**What the task requires**
When a line of the records below contains the string "Faucets", copy that whole line.
+++ Data listing +++
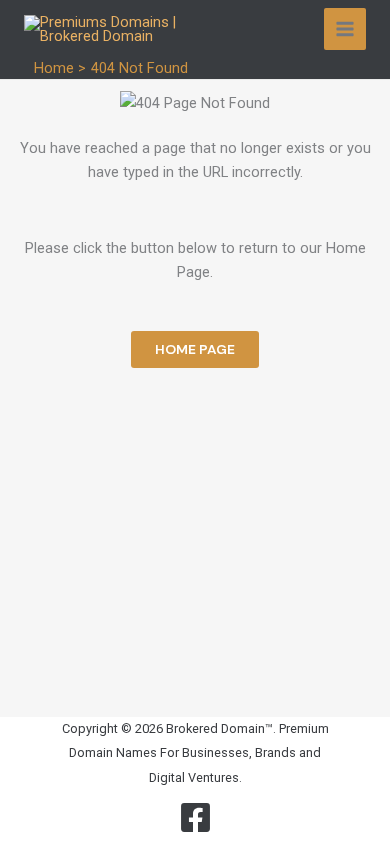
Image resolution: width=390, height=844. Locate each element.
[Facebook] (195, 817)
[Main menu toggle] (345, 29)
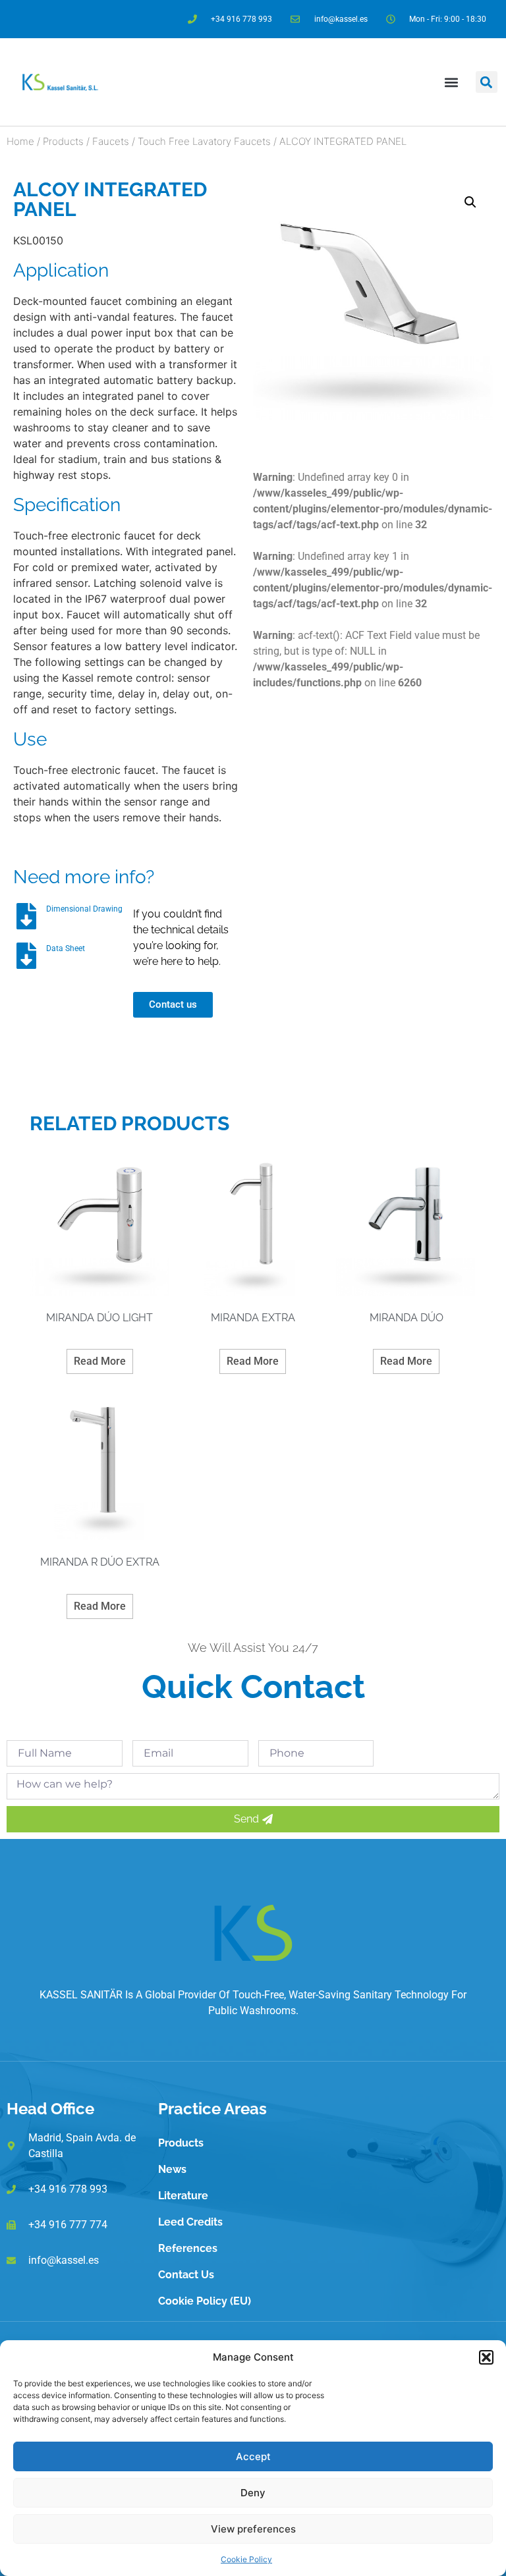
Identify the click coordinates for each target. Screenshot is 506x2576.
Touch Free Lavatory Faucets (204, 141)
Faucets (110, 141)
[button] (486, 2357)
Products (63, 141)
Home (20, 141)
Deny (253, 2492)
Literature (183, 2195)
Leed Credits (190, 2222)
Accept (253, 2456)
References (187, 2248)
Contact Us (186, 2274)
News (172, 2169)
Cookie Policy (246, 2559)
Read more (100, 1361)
+++
**Your solution**
Touch Free Lavatory Faucets (204, 141)
Faucets (110, 141)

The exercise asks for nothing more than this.